[THE RECORDS]
-------
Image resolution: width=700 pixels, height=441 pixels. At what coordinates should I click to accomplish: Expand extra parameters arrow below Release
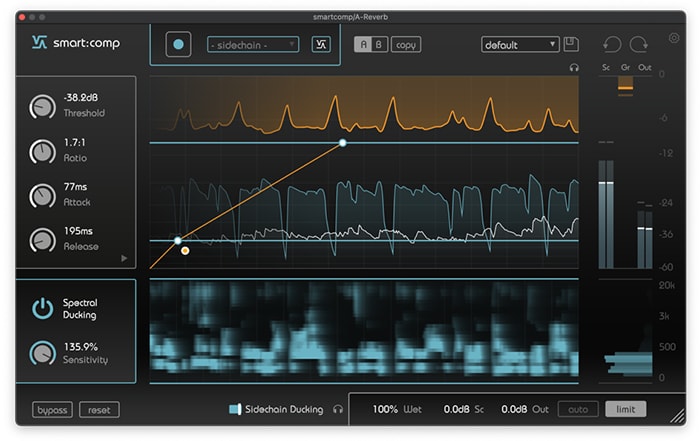124,258
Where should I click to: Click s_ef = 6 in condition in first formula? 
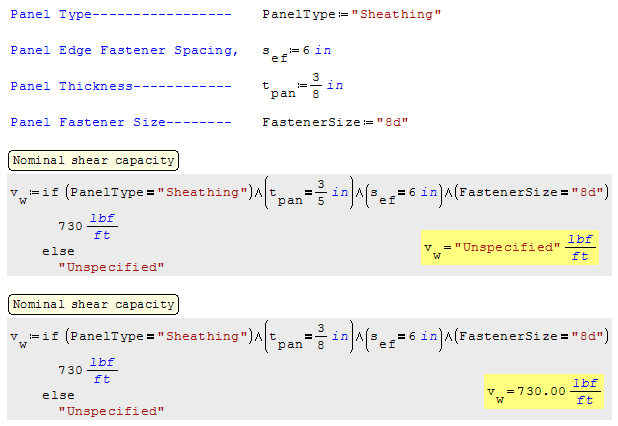click(x=400, y=193)
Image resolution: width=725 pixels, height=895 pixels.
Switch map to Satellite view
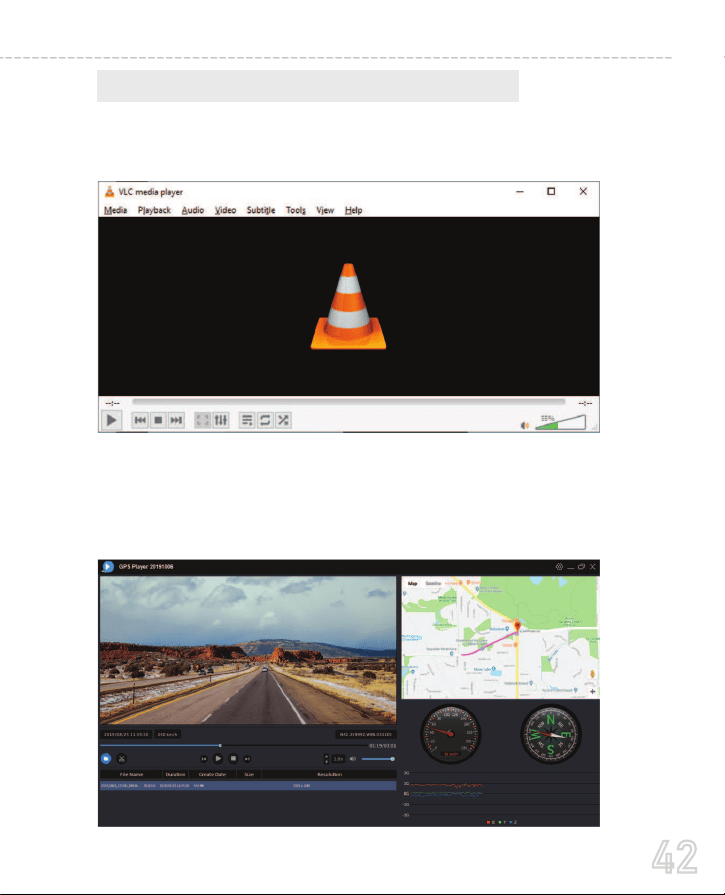pos(433,583)
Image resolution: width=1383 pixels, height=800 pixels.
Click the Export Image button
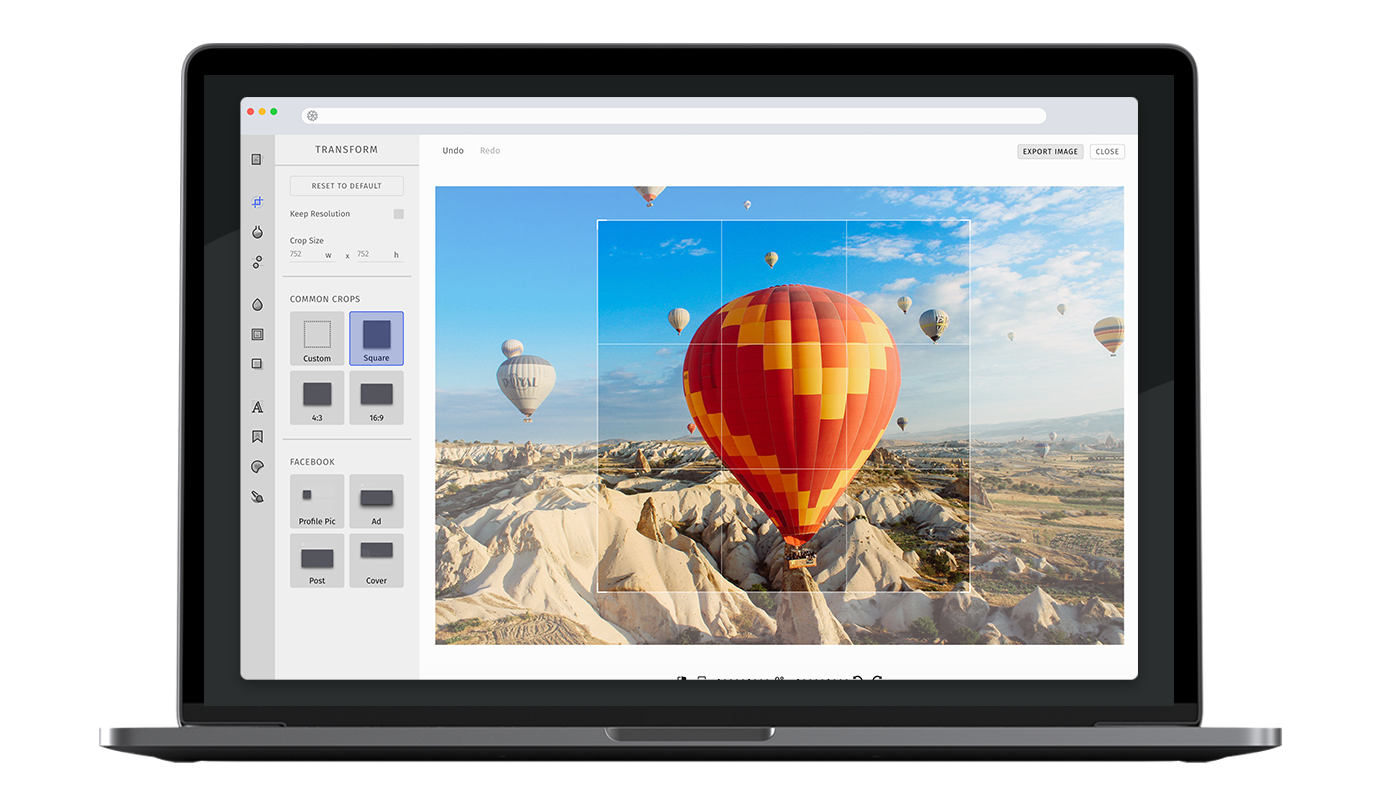pos(1050,152)
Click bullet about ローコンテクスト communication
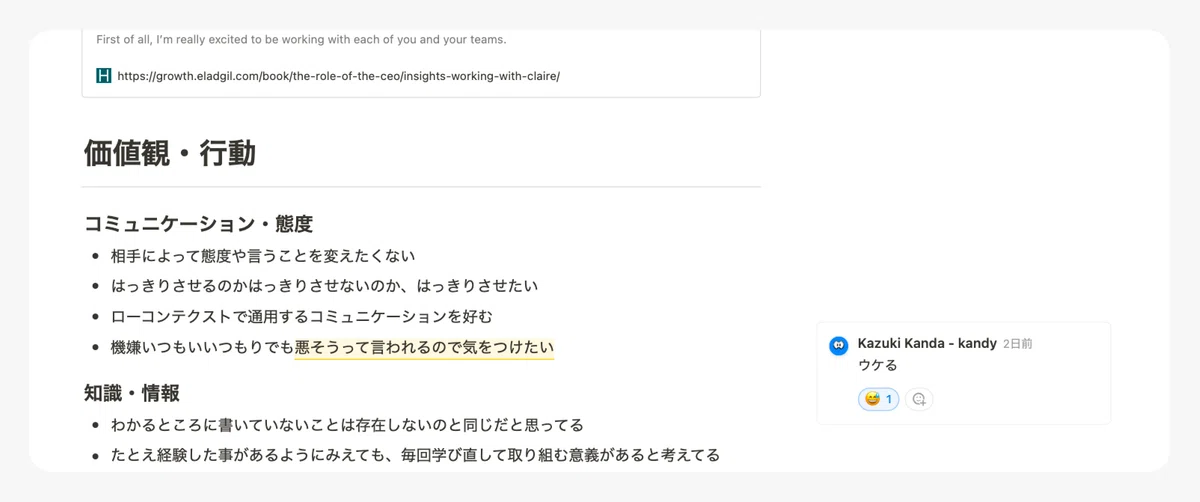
-------
[ACTIVITY] Images stay out; everything else in the records must be given again exactly.

[ANSWER FOR THE TASK]
Image resolution: width=700 pixels, height=441 pixels. At what coordinates should I click to accomplish: Expand extra parameters arrow below Release
124,258
Where should I click to: Click s_ef = 6 in condition in first formula? 
click(x=400, y=193)
Image resolution: width=725 pixels, height=895 pixels.
Switch map to Satellite view
pos(433,583)
Image resolution: width=1383 pixels, height=800 pixels.
Click the Export Image button
pos(1050,152)
Click bullet about ローコンテクスト communication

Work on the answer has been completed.